Three Examples of Women in Mourning
Split participants into small groups. Ask them to read the three accounts of women in mourning below and reflect together on the role each woman plays in the rituals of mourning.
- Henrietta Szold’s letter on saying Kaddish for her mother
- The Story of Beruriah and her sons, from Midrash Proverbs 31:10
- Excerpt from Miriam’s Kitchen, a Memoir by Elizabeth Ehrlich, p. 318 & 320
Bring groups together when participants are done discussing the texts. Write the two phrases, nichum avelim (comforting mourners) and kevod hamet (honoring the dead) on a chalk or white board. Ask what elements of these mitzvot they saw in the three stories (you might ask more specific questions, too, like “How was Szold’s letter itself a way of honoring her mother?”). Ask participants to come up with lists of the ways they have experienced or participated in nichum avelim and kevod hamet. Some possible answers include:
Nichum Avelim/Comforting Mourners
- comforting words (traditionally, we say “May you be comforted among all the other mourners of Zion”)
- keeping someone company or holding a hand
- coming to the shiva house
- bringing food
- helping the mourner think about their loved one and telling stories about him/her
- accompanying the mourner as they emerge from their period of grief
Kevod Hamet/Honoring the Dead
- the work of the hevra kadisha (burial society), who wash and clothe the deceased
- providing a timely burial
- sitting shiva
- saying Kaddish
- remembering yahrtzeits
- giving tzedakah in the name of the deceased
Conclude with this Hasidic story which teaches us that while each person is unique, and death makes us feel very alone, Jewish rituals provide an essential reminder that all of us will suffer the heart-rending experience of losing a loved one, grieving—and continuing life.
A woman came to a rabbi and was inconsolable over the loss of a loved one.
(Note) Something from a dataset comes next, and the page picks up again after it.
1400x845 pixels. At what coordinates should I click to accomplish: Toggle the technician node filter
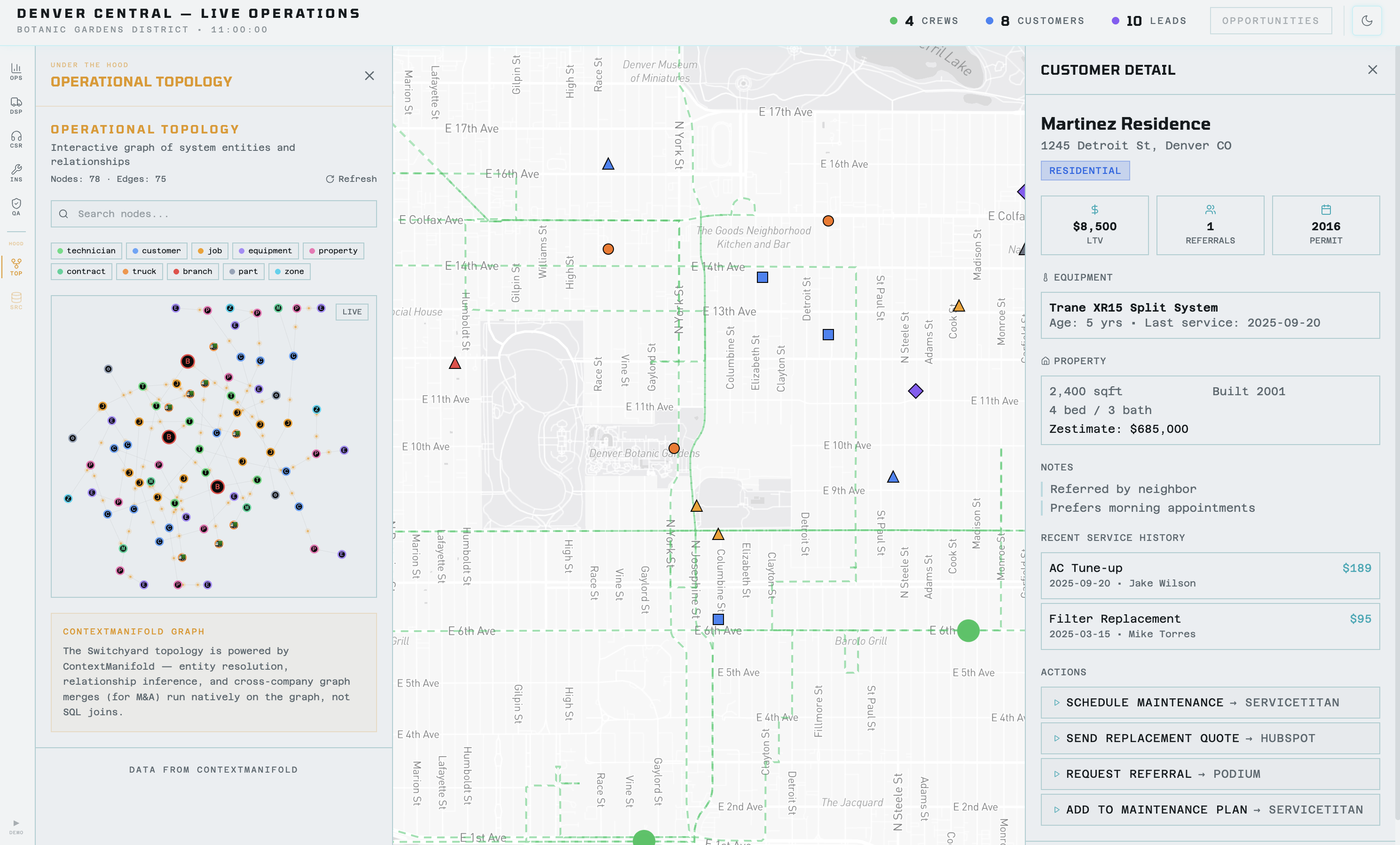click(87, 250)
He told her that she needed to bake a cake and that that would calm her down. The astonished woman listened, without understanding how making a cake could help her in any way. The Rabbi then explained that there was only one condition that she had to observe while baking the cake. She must collect the ingredients from other people in the community and she must borrow only from people who had known no sorrow through death in their family.
She accepted the condition and went around the community. All day she went around, but could not find one household from which she could borrow even a single item.
It was then, exhausted from her efforts, that she suddenly understood the Rabbi’s words. Everyone experiences grief. To understand that does not lessen your own grief, but it provides a certain perspective and enables you to understand that death is part of the human community. Death can bind you to the human community in a deeper way.